BEIJING (Reuters) – Prices for new homes in China fell for a sixth straight month in November, increasing the government’s challenge in stabilising the property development industry, a private survey showed.
Pandemic-control lockdowns were hampering sales, real estate industry managers said.
New-home prices had been 0.06% lower in November than in October, when the monthly decline was 0.01%, said China Index Academy, one of the country’s largest independent real estate research firms.
Falling values are weakening the position of already cash-strapped developers with unsold stock.
The government moved in November to ease the industry’s liquidity crunch, which has stifled activity in a sector that accounts for a quarter of the economy and has been a key driver of growth.
On Nov. 11 the central bank rolled out a rescue package and this week the securities regulator lifted a ban on listed property companies raising capital through equity offerings.
Supportive measures will help, but full recovery by the sector will be hobbled by a shortage of buyers, say bankers, developers and analysts.
Pandemic-control measures are not helping, said two managers in the real estate industry, speaking about the sensitive subject on condition of anonymity. Demand is necessarily weak when buyers cannot leave home to inspect properties they might want to buy, the managers said.
Among 100 cities surveyed by the research firm, 57 saw November new-home prices lower than in October, when prices had been lower in 54 cities.
The Pearl River Delta city of Zhongshan saw the biggest fall in November, with prices down 1.45% from October.

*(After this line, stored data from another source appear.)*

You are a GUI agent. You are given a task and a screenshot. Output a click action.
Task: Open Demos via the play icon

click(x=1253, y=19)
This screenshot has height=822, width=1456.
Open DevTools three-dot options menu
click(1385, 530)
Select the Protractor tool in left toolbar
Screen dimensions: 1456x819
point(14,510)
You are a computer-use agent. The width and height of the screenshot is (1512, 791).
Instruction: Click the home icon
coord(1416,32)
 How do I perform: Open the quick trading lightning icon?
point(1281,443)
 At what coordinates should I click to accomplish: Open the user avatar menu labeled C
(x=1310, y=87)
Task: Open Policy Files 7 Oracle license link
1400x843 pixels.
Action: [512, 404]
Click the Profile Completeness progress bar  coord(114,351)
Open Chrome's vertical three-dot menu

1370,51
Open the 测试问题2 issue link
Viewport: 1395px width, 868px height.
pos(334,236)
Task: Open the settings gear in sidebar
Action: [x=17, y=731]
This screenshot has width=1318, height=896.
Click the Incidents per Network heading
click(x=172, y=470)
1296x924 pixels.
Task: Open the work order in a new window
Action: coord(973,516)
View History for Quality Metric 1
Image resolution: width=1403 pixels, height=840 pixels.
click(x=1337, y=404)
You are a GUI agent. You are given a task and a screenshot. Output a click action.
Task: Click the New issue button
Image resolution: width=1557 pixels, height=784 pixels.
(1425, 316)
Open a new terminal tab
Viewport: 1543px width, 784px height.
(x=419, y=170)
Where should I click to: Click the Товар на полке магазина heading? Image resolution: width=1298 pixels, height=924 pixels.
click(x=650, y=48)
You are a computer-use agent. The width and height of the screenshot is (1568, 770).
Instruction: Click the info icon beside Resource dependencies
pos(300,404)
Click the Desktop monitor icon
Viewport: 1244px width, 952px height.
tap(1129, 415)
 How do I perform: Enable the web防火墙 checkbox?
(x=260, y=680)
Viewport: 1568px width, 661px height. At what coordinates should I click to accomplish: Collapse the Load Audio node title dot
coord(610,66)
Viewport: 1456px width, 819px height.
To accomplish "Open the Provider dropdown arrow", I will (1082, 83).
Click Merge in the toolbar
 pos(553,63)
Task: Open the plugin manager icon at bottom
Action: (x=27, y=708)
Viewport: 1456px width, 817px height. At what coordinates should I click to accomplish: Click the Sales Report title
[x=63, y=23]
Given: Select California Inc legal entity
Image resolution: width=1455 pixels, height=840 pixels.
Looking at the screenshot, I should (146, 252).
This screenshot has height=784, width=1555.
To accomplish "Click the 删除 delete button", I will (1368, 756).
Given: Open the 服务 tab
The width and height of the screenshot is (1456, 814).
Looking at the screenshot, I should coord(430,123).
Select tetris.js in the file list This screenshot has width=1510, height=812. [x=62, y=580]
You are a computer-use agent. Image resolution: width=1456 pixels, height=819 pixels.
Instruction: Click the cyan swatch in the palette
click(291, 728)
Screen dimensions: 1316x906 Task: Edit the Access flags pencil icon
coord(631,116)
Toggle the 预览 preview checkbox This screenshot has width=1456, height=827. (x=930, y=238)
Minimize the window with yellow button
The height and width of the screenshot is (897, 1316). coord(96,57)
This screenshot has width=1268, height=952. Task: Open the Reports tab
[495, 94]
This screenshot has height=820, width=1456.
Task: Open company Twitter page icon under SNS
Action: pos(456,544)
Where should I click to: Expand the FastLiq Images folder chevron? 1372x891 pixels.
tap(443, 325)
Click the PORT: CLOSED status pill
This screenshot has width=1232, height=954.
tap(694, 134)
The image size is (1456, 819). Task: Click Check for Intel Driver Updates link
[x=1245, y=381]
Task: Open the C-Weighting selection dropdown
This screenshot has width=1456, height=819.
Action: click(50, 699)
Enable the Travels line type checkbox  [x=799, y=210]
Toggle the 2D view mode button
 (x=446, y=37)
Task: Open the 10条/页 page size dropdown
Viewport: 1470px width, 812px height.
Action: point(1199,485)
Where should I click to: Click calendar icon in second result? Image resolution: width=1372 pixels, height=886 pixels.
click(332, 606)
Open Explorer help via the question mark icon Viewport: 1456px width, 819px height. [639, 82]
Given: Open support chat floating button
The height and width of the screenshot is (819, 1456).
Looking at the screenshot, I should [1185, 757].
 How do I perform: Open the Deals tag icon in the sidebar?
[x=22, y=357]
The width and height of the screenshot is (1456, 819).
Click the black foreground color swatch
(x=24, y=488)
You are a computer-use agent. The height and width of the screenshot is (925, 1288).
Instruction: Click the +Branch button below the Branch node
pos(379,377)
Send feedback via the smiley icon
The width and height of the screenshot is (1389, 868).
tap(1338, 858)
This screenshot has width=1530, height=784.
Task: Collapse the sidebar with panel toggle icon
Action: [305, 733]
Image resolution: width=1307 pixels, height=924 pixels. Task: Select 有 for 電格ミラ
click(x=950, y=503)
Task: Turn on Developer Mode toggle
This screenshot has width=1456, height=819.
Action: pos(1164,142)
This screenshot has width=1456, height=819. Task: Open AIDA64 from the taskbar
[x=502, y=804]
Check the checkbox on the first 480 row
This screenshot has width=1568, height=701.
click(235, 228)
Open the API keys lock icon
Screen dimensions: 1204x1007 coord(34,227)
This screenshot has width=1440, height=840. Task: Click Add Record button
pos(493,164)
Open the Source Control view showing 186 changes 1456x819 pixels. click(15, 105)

Measured by floor area, the volume of home sales in the 100 cities was down nearly 30% from a year earlier, the firm said in a separate statement, partly due to stringent pandemic measures.
“It will take time for the property market to stabilize, because the COVID-19 situation is becoming increasingly severe and short-term downward pressure on the economy has increased,” said the research firm.
New-home prices will fall in the first half of next year before rising for the whole of 2023, economists said in a Reuters poll. They expected neither further stimulus measures nor loosening of COVID-19 curbs to support the crisis-stricken sector next year.